А мороза снаружи — сполна!

— …и что девятнадцать.

— Восемнадцать…

…!?…!?…!?…!?…!?…!?…!?…!?…!?…!?…!?…!?…!?…!?…!?…!?…!?…!?…!?…!?…

Провалиться на месте? В канализационный люк, и пролетев сквозь Землю, из Арктики в Антарктику, пробить башкой ледяной панцирь и перепугать пингвинов в расшитых сомбреро:

— Бон джерно, мучачос!

— Отец, слышишь, рубит?

Жаль, жаль, конечно, что ей восемнадцать, а была надежда, что больше. Ну хотя бы девятнадцать, а еще лучше — скоро двадцать. Тогда бы не было в два раза старше. Пора исчезать…

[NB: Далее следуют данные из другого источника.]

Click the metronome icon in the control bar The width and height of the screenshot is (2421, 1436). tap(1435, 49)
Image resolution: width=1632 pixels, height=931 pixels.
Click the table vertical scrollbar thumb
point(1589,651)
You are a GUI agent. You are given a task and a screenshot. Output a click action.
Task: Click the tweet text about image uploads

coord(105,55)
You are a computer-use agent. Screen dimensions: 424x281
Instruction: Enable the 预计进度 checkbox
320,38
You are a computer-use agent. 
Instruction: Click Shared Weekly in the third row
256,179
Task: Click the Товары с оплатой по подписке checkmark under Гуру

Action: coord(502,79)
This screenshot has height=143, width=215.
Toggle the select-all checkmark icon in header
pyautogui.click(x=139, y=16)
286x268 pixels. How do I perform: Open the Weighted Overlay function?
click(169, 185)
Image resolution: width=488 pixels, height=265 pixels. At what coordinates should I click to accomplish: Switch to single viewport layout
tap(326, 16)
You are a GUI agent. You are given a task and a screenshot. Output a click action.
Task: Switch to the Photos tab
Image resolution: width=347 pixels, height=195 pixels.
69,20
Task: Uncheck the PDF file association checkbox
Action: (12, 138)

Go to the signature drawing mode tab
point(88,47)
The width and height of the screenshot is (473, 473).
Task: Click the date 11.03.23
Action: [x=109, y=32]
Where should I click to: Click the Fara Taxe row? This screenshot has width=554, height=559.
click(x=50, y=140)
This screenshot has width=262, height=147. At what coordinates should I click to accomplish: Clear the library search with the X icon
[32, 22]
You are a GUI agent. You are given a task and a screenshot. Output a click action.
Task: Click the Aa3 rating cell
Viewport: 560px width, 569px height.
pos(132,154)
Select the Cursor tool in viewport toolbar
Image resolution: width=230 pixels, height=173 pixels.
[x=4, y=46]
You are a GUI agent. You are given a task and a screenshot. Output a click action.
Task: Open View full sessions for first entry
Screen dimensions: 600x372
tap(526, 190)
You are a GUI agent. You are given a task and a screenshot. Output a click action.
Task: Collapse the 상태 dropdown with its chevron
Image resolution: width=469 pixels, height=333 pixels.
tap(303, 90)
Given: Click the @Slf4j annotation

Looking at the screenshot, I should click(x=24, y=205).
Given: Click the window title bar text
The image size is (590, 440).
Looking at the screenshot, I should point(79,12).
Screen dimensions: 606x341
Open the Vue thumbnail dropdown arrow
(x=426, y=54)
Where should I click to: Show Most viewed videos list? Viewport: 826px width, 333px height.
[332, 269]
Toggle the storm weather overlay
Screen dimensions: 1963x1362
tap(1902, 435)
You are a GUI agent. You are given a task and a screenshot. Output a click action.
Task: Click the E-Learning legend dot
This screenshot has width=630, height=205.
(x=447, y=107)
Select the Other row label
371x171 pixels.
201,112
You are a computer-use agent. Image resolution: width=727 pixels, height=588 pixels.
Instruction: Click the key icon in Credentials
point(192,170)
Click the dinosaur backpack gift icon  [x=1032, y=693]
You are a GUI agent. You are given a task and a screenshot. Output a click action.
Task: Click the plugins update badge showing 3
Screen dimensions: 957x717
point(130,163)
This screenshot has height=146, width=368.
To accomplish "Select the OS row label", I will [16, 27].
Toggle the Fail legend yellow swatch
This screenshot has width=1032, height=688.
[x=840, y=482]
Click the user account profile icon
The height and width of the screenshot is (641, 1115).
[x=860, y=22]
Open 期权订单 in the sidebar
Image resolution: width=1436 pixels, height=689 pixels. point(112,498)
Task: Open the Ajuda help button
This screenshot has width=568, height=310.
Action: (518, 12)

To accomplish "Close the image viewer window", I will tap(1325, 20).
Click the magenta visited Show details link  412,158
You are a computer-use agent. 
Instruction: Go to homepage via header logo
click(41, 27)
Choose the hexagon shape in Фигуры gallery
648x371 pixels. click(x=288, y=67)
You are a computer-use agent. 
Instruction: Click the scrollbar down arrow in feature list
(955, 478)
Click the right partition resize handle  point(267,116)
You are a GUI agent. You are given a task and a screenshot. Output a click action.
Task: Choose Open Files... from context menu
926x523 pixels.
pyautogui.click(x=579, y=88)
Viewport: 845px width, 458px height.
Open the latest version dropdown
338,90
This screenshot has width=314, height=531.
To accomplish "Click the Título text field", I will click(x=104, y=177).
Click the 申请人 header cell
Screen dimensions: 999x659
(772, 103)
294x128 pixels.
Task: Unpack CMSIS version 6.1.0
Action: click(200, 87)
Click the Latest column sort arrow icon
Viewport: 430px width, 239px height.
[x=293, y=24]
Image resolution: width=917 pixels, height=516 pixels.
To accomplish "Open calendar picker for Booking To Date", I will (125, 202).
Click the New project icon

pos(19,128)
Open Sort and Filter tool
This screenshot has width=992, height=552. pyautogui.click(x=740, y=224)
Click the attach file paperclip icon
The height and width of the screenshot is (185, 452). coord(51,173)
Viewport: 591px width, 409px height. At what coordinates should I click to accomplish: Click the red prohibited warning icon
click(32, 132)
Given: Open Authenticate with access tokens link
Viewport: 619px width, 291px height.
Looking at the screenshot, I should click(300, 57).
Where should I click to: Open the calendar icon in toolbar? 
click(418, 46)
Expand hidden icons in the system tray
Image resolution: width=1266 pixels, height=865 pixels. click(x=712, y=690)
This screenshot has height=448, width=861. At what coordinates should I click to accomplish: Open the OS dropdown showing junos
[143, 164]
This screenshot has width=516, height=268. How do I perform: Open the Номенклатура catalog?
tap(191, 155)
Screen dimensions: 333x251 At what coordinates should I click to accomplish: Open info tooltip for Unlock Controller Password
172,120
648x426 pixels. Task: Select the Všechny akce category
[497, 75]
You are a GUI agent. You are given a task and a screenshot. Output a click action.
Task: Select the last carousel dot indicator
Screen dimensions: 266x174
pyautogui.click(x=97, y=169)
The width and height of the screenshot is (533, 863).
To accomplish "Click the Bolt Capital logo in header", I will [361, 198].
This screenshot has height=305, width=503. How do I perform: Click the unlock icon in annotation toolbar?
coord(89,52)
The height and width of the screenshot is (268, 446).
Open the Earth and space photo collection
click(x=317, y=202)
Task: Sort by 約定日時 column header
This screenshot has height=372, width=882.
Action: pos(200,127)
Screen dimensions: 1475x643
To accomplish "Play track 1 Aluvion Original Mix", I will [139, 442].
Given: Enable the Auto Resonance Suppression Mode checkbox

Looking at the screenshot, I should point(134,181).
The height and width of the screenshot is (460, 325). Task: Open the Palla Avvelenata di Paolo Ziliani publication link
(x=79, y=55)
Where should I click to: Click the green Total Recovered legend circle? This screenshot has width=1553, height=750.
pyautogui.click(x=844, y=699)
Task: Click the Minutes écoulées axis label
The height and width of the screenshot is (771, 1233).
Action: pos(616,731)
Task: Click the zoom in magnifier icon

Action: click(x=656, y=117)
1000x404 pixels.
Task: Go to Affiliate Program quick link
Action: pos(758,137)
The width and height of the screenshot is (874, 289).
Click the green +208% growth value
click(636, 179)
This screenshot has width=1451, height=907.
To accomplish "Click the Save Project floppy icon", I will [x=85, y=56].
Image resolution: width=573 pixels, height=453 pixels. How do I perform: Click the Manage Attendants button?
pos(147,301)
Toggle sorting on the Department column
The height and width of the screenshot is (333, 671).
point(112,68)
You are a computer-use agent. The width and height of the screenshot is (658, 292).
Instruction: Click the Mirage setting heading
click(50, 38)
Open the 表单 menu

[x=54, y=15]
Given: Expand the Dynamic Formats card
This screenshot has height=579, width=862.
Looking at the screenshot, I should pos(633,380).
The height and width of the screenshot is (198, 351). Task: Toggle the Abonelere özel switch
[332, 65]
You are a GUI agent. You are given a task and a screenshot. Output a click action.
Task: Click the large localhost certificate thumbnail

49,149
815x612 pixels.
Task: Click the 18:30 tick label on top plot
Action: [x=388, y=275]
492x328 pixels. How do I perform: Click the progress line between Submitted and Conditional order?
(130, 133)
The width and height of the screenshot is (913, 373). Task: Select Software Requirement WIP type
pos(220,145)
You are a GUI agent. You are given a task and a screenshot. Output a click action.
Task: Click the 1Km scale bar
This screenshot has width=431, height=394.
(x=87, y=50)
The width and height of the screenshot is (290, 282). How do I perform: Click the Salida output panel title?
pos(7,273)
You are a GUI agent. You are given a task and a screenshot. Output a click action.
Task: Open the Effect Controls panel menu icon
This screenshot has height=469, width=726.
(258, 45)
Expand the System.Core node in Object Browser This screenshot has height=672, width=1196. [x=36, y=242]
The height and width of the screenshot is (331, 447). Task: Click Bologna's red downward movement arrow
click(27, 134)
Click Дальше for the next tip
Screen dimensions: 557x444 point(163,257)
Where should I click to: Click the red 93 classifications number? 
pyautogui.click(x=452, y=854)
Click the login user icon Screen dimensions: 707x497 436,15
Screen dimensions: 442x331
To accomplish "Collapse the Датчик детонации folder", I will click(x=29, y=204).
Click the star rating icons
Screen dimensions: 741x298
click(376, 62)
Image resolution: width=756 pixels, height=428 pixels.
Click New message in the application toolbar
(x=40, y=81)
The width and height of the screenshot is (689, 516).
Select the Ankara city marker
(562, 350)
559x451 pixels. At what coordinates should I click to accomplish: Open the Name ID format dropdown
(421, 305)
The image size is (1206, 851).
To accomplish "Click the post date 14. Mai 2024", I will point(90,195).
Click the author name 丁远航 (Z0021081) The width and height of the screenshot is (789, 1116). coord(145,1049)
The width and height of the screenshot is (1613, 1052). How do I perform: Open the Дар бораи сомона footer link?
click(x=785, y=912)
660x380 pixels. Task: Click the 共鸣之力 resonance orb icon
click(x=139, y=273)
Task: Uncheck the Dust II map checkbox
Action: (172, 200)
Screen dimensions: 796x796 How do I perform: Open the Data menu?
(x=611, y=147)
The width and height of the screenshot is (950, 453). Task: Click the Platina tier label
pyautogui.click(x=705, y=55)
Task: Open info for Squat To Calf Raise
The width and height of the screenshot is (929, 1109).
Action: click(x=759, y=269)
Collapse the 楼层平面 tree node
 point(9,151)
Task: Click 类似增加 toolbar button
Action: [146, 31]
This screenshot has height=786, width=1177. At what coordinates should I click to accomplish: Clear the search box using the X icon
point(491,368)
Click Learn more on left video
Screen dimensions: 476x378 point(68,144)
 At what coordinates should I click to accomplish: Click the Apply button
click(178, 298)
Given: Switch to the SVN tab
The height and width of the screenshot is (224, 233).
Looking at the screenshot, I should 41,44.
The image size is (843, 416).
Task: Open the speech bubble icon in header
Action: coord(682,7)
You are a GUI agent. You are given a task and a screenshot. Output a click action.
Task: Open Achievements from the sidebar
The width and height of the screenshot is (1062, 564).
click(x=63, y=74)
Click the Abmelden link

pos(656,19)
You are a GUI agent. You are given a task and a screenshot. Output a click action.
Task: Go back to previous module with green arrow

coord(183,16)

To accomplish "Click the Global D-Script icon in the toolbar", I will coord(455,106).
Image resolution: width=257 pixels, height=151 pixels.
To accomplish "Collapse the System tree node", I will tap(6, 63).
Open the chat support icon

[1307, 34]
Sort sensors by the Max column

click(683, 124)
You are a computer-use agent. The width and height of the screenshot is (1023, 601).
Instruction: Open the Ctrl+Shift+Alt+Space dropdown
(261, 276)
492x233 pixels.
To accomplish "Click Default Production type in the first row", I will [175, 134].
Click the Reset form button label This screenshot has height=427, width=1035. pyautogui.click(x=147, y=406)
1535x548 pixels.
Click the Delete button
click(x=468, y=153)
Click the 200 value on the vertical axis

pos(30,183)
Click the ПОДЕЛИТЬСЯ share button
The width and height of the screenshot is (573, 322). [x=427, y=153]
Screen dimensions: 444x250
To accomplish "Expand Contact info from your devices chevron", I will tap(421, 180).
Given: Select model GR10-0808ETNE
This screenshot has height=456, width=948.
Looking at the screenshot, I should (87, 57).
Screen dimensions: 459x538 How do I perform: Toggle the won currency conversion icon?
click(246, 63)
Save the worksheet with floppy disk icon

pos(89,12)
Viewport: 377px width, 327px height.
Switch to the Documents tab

— Знаешь, как это называется? — спросил Поэт.

— Как?

— Сублимация.

— Хорошо, что не стагнация, — не стал спорить Писатель.

* * *

Следующий день подарил им ледник. Все выше и выше ввинчиваясь по тонкой спирали едва заметной тропинки, они совсем потеряли ее из виду и шли просто за Степанычем, знающим склон и пыхтящим впереди. Деревья измельчали, сменив широкие листья на умеющие терпеть холод и ветер узкие стрелки, поменяв толщину стволов на множественность кустарника, а разнообразие цветов и трав на поросшие кочки в руслах часто меняющих уровень воды ручьев. Но: на почти лишенных растительности склонах, среди травы не выше подошвы башмака ожидаемой встречей мелькнули необъяснимой красоты горные незабудки.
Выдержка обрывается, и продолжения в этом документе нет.